In an alternative embodiment illustrated in FIG. 7, the repair matrix 55 has elongated strips 51(a)-51(c) that run horizontally across the length of the repair matrix 55. The adjacent elongated strips 51(a)-51(c) include struts 60 and loops 62 that couple the adjacent struts 60. The adjacent elongated strips 51(a)-51(c) are coupled to each other with bridges 70. The elongated strips 51(a)-51(c) expand horizontally along the length of the medical sheet 55 rather than expanding across the width of the repair matrix as shown in FIGS. 1, 2, and 6. The ends of the elongated strips 52(a)-52(c) form the retractable sides 43 of the repair matrix 55. The edges of the repair matrix 55 that are formed by the upper side of the elongated strip 52(a) and the lower side of elongated strip 52(c) are the expandable sides 45 of the medical sheet 55. A longitudinal axis 83 extends between the retractable sides 43 of the repair matrix 55.

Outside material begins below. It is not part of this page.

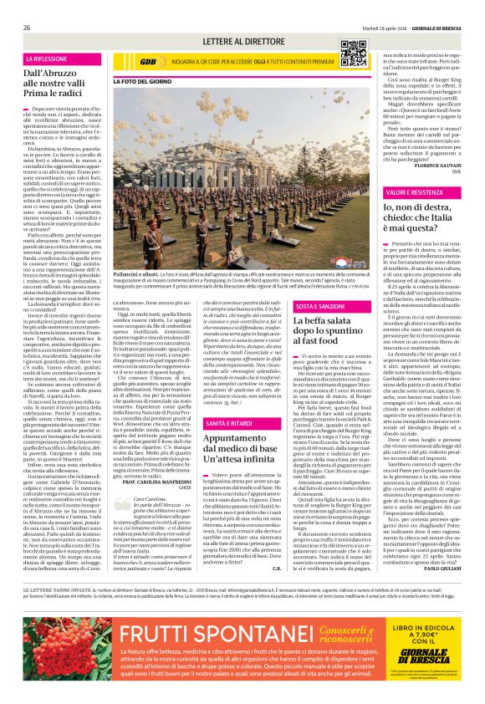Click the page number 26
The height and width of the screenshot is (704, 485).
28,28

In addition to changing the direction of expansion, the alignment of the elongated strips will also influence the mechanical properties of the repair matrix in the expanded state. With reference to FIG. 6, the repair matrix are more elastic in the expanded state in a direction along the longitudinal direction L of the elongated strips 52(a)-52(d). In contrast, the elongated strips 52(a)-52(d) are less elastic across their widths W. Thus, the repair matrix shown in FIGS. 1 and 2 with vertically oriented elongated strips 52(a)-52(d) will be more vertically elastic in the expanded state. Similarly, the repair matrix shown in FIG. 7 has horizontally oriented elongated strips 51(a)-51(c) and will be more horizontally elastic in the expanded state.

According to the description herein, the inventive tissue repair matrix can be altered for many different implantation applications by changing the lengths and number of elongated sections. The inventive tissue repair matrix can be built for very specific applications including: lung repair, pleurodesis, hernia repair, skin grafting and other organ repair applications.

Although particular embodiments of the present invention have been shown and described, modification may be made to the device and/or method without departing from the spirit and scope of the present invention. The terms used in describing the invention are used in their descriptive sense and not as terms of limitations.